Mr. Costanza's words ring in my ears often when I am negotiating severance packages on behalf of my employer clients. I am frustrated on an ever more frequent basis by the lack of preparedness and reasonableness of some employee-side counsel.
So, I got a lotta problems, and now they're going to hear (i.e. read) about 'em:
- Do. The. Math. It boggles my mind when counsel have not prepared (or won't share) a breakdown of their position, let alone their input numbers so we can do some off-the-top-of-our-heads math together. Know your client's salary. Know their past bonuses. Know what other categories of dollars you're asking the company to consider and why. If you don't know why you're asking for something, how can my client even consider it?
- A Compromise ≠ Your Best Day in Court. As an extension of the above plea for math, why do some lawyers make demands that are better than their client's best day in court? How often are these offers accepted? How often do these offers endear the parties to one another? Making performative, inflated initial offers does nothing but set unrealistic expectations of employees who don't know better. Every additional round of negotiation can cause parties to become entrenched. So "compromising" from an unrealistic first offer to a slightly more (but still not) reasonable second offer just means everyone has wasted time, costs, and goodwill. Cut to the chase (or at least start within spitting distance of it).
- No, General Damages Aren't Automatic. General damages compensate plaintiffs for non-economic losses, including pain and suffering, emotional distress, and discrimination. In court, a plaintiff must reach certain evidentiary thresholds to obtain an award, so the frequency of these awards is low and the amounts are rarely material. But since these damages are not taxable, they are especially attractive for high income earners (for whom a dollar of income is heavily taxed) and people with garnishment and EI repayment obligations (since these amounts are not considered income). General damages are a frequent ask of plaintiff-side lawyers who are trying to maximize their clients' net take-home payment and who may themselves have higher contingency payouts as a result. Such damages are rarely appropriate, yet demands for them have become rote and can be a sticking point for many negotiations. If you're going to ask for general damages, have a general idea of why they are warranted and prepare your client for the likelihood that they won't get them.
- Know Your Client's Pain Points. Every severance negotiation is unique. Most matters are settled by way of money, but non-monetary items can be just as important to the parties. Benefit continuation, reference letters, apologies, goodbye parties – settlements can hinge on the tiniest details. I often ask about these points up front, and am surprised by the number of lawyers who haven't canvassed any non-financial points with their employee clients. Addressing these matters early can defuse tensions that hinder settlement.
- Track Your Offers. Recently, multiple opposing counsel have made escalating offers on behalf of their employee clients. When I pointed out that they were moving away from a potential deal than towards it, some admitted that they had simply forgotten their last offer. Some stumbled and blamed their clients. And others boldly claimed that their escalating offer was intentional and warranted, as though that was persuasive to me or my client.
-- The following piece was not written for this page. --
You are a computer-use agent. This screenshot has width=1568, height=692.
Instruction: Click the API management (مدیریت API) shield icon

In each of these instances, it was clear that opposing counsel had not kept notes of their past offers and were not engaging in reasonable practices on behalf of their clients. It resulted in additional costs to our respective clients and loss of credibility between counsel.
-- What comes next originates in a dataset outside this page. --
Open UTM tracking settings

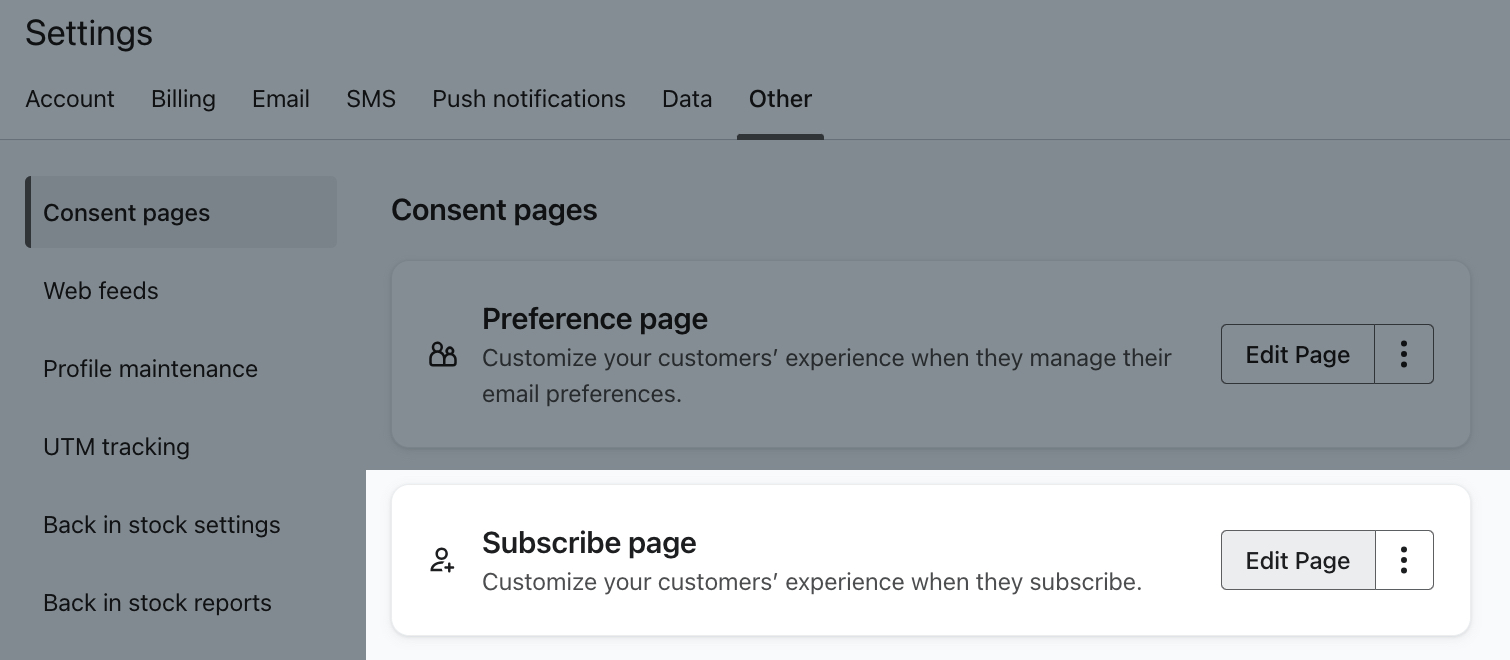click(x=116, y=446)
Not all plaintiff-side lawyers need to hear my grievances. Many are collaborative, proactive, and forthright. However, for those whose practice prioritizes volume over tailored advocacy, I ask that you reflect on the above grievances (which I am sure are shared by many in the employment law bar) and how a new approach could lead to more constructive outcomes for your clients.
Now, let's move onto the feats of strength.
Footnote
1 I know that I've seen a Festivus-related employment law post or blog before. I couldn't find it when preparing this blog, so I can't give credit to the original grump for the idea. Whomever you are, kudos.